BEGIN SOURCE EXTRACT

The amount of published information is growing rapidly. Much of this information comes in unstructured textual form that cannot easily be searched, mined, visualized and, ultimately, acted upon. The principal goal of our group are machines that can read and "understand" this textual information, converting it into interpretable structured knowledge to be leveraged by humans and other machines alike.
To achieve our goal we work in the intersection of Natural Language Processing, Machine Learning, Cognitive Science and Information Retrieval. We rely heavily on statistical methods of various flavours.
Our group is part of the UCL Computer Science department, affiliated with CSML and based in the London Media Technology Campus. We are organizing the South England Stat NLP Meetup. Get in touch if you're interested in attending.
Sebastian works in NLP and Machine Learning. He is particularly interested in helping machines to read more accurately by leveraging knowledge gathered through reading more accurately.
I am working on learning interpretable models, such as decision trees and Bayesian networks, from Matrix Factorization models. I'm interested in probabilistic graphical models. I'm funded by CONACYT.
Marzieh is interested in urban knowledge extraction and in particular spatial analysis of language data extracted from social media.
Matko's interest include the theory and application of machine learning (ML) methods, data, graph and text mining, ML in bioinformatics, graph theory, information retrieval and natural language processing.
Tim is interested in representation learning for NLP and automated knowledge base completion, and how such methods can take advantage of symbolic background knowledge.
I am working on Multi-Instance Text Regression and learning weakly supervised word embeddings. I am interested in structured prediction, distributional semantics, neural models and optimisation. My secondary supervisor is Steffen Petersen and I am funded by the Farr Institute of Health Informatics Research.
Jason is working in collaboration with Google on leveraging knowledge bases of semantic relations and the web's vast quantity of unstructured text to guide the learning of latent variable models for NLP. He is interested in joint inference, graphical models, and natural language acquisition.

END SOURCE EXTRACT
BEGIN RECORDS

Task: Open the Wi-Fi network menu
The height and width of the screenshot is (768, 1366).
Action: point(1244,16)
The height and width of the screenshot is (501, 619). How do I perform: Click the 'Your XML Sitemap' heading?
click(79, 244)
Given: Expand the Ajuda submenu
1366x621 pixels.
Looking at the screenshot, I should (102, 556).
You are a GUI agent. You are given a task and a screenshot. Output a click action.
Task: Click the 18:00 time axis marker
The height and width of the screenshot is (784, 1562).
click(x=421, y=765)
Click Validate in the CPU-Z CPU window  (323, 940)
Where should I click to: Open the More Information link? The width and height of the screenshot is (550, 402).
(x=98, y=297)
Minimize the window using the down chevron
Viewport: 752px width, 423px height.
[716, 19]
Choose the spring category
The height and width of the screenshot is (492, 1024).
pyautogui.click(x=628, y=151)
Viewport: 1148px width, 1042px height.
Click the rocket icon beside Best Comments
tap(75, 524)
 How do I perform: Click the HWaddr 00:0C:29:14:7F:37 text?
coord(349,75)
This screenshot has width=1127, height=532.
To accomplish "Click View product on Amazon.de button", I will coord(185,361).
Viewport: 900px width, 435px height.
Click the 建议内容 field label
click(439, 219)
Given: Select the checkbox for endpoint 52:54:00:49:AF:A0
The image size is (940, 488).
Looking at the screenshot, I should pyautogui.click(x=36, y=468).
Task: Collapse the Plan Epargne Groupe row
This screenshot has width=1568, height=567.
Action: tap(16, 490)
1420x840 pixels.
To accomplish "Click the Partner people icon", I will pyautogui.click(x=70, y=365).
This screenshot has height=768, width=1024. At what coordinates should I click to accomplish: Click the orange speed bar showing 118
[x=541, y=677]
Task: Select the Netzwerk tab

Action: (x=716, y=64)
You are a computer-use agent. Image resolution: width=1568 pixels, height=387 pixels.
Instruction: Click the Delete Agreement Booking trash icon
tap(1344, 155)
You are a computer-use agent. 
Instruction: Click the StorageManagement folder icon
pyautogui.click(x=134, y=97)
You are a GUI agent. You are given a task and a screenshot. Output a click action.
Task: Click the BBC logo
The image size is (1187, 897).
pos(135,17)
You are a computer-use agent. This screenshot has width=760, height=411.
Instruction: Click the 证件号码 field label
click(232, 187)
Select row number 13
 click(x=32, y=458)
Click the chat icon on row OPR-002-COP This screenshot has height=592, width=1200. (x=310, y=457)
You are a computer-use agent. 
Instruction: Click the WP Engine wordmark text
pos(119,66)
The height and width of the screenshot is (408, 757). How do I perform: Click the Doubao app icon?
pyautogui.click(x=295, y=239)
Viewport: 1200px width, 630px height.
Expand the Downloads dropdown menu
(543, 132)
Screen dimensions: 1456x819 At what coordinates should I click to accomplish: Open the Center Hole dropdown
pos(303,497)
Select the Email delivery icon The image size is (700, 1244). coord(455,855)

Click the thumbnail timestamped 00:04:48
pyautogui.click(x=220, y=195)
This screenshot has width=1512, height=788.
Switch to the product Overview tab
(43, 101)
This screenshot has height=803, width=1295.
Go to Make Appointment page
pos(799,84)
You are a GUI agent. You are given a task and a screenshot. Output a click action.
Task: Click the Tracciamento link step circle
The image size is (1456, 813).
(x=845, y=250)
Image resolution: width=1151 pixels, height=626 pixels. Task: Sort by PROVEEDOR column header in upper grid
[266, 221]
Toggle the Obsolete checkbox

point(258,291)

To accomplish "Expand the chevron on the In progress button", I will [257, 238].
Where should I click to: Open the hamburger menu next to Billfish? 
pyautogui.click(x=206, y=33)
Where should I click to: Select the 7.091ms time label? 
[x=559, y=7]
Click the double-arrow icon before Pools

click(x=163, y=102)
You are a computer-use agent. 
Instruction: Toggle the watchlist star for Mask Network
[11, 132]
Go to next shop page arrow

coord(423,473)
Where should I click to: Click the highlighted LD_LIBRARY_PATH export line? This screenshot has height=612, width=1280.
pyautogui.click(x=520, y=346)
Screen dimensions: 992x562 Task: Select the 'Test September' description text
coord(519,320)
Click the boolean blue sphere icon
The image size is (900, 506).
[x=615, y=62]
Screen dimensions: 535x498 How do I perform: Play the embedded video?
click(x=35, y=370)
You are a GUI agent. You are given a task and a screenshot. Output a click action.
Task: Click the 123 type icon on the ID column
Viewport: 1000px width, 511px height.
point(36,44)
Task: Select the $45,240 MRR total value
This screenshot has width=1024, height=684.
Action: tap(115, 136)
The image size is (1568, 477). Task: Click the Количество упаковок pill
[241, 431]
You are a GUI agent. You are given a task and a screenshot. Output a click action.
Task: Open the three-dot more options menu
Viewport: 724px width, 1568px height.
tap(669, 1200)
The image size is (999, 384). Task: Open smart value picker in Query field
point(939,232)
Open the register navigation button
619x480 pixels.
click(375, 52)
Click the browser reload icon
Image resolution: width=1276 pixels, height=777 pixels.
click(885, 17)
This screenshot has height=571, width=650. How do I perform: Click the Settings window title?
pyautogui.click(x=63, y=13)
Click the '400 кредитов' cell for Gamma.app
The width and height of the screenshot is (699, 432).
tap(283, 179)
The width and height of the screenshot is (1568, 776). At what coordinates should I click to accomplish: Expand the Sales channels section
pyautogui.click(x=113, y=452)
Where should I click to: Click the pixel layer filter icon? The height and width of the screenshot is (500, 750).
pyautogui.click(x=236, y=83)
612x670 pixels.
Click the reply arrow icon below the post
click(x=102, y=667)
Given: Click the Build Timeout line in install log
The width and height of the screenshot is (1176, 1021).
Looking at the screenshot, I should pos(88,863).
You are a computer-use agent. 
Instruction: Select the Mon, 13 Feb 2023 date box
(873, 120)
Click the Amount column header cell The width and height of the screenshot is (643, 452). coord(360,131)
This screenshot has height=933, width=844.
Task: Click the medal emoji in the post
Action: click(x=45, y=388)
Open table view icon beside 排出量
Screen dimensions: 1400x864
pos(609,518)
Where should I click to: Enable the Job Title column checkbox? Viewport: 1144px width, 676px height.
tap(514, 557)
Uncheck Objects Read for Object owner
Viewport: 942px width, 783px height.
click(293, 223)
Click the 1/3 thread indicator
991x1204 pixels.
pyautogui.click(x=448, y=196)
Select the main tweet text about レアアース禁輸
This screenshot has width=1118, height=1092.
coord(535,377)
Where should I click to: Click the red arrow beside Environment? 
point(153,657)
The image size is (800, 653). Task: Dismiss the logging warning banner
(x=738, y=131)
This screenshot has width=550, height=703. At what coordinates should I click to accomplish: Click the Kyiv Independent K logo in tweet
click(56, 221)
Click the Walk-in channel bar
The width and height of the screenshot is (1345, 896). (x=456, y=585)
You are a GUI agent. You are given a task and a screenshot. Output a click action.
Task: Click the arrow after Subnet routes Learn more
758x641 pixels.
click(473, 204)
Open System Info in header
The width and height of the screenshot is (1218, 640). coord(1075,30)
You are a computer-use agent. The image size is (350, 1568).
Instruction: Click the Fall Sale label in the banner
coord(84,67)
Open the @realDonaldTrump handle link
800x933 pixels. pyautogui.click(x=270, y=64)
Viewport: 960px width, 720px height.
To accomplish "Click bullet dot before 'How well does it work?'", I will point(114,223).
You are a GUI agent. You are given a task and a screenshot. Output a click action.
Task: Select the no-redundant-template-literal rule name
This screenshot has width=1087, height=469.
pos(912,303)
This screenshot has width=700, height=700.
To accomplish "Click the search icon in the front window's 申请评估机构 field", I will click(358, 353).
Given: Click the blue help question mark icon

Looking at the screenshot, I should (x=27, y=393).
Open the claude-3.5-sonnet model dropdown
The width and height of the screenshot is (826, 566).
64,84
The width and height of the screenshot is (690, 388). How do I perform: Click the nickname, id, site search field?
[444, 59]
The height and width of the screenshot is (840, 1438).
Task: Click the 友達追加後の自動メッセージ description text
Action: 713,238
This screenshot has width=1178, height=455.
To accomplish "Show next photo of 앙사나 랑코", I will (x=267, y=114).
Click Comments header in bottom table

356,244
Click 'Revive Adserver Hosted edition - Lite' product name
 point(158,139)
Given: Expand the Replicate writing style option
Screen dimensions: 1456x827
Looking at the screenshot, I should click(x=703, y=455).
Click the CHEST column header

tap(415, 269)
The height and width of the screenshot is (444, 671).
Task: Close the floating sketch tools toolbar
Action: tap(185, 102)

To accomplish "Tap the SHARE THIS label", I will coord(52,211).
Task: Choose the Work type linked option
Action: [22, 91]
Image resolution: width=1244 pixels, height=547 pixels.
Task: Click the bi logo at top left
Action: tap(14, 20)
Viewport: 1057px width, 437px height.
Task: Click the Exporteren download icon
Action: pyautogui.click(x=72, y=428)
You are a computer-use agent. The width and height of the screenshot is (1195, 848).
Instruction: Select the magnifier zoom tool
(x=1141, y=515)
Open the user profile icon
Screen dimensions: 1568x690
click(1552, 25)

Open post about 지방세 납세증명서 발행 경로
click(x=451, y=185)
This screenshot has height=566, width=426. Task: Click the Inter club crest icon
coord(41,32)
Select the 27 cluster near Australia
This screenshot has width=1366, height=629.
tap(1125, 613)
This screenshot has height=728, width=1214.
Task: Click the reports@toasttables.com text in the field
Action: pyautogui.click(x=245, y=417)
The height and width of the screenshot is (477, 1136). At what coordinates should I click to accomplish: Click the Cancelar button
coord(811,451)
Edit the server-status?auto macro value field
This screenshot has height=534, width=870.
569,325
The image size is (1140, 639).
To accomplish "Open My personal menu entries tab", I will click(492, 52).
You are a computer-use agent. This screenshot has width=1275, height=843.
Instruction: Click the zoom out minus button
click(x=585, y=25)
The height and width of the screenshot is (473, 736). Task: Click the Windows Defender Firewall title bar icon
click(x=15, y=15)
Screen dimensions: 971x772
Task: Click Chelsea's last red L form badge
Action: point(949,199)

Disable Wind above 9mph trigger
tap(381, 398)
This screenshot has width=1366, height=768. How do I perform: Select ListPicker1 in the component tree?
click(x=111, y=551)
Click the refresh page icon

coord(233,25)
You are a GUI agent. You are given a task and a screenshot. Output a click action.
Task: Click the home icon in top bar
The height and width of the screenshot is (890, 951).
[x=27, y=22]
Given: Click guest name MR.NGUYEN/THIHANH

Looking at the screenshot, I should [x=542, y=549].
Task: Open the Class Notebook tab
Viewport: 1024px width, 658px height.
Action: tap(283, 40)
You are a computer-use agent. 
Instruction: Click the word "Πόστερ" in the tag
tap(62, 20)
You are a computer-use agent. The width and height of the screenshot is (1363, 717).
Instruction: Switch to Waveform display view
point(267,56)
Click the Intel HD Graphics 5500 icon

END RECORDS

- EXERCISE A -
According to the research group page, why does the group aim to build machines that turn textual information into structured knowledge? Answer in one to three sentences.
- EXERCISE B -
Answer these questions using the research group page:
(i) Which department is the group part of?
(ii) Which company is Jason working in collaboration with?
(iii) Which body funds the member working on Multi-Instance Text Regression?
- EXERCISE C -
Write out the passage of the research group page starting with "Tim is interested" and going on through "symbolic background knowledge.".

- WRITTEN REPLY A -
Much published information is unstructured text, which cannot easily be searched, mined, visualized or acted upon. Converting it into interpretable structured knowledge lets both humans and other machines make use of it.

- WRITTEN REPLY B -
(i) The UCL Computer Science department.
(ii) Google.
(iii) The Farr Institute of Health Informatics Research.

- WRITTEN REPLY C -
Tim is interested in representation learning for NLP and automated knowledge base completion, and how such methods can take advantage of symbolic background knowledge.